Recombinant human parathyroid hormone: A synthetic form of the naturally occurring parathyroid hormone, which is the primary regulator of calcium metabolism in bone and kidney. It controls bone formation and resorption, reabsorption of calcium in kidneys, and calcium absorption in intestines. Daily injections of the recombinant form stimulates new bone formation.
An international team of scientists, led by Kenneth G. Saag, MD, of the University of Alabama at Birmingham, designed and carried out a randomized clinical trial comparing teriparatide (Forteo) with alendronate (Fosamax; a commonly used bisphosphonate) for the treatment of steroid-induced osteoporosis. Although Dr. Saag has received several Arthritis Foundation research grants unrelated to this particular project, this trial was sponsored by Eli Lilly, the maker of Forteo. In the New England Journal of Medicine article, Dr. Saag assures readers of the independence of the findings, “All authors participated in the interpretation of the data and the decision to publish the findings, had unrestricted access to the data, were not limited by the sponsor with regard to statements made, and vouch for the veracity and completeness of the data.”
What Was Done in the Study?
A total of 428 people with established steroid-induced osteoporosis participated in the trial. They were randomly assigned to receive either 20 micrograms of teriparatide via injection plus an oral placebo tablet or 10 milligrams of oral alendronate plus an injectable placebo. All participants also received calcium and vitamin D supplements. Bone mineral density (BMD) was determined via dual-energy X-ray absorptiometry (DEXA) at baseline and at one, three, six, 12 and 18 months.
What Were the Study Results?
People with steroid-induced osteoporosis in the teriparatide group had an increase in BMD twice the increase found in the alendronate group. Lumbar spine density increased by 7.2 percent in the teriparatide group compared with 3.4 percent in the alendronate group. There were fewer spine fractures in those receiving teriparatide. Adverse events were similar between the two groups.
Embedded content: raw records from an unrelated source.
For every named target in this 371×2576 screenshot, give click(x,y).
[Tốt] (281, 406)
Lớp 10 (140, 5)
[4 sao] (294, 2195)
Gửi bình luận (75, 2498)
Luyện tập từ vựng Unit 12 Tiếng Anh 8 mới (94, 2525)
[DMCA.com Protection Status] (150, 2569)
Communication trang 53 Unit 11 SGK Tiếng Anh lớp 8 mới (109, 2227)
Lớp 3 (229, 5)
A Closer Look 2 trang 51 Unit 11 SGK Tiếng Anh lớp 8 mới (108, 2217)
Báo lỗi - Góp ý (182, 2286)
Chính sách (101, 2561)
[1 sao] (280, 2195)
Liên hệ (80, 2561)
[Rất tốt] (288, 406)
What Does This Mean for People Taking Steroids?
“Because some patients having arthritis, lupus or other rheumatic disease may require steroid medications, protecting your bones is very important,” said Dr. Saag. The study authors also concluded that although the standard of care for people at risk for steroid-induced bone loss includes antiresorptive agents, such as alendronate, certain patients with or at high risk for steroid-related osteoporosis may need more aggressive therapy. They further suggest, “Teriparatide might be considered as a therapeutic strategy for patients at high risk for fracture.”
Saag KG, Shane E, Boonen S, et al. Teriparatide or alendronate in gludocorticoid-induced osteoporosis. N Engl J Med 2007;357:2028-39.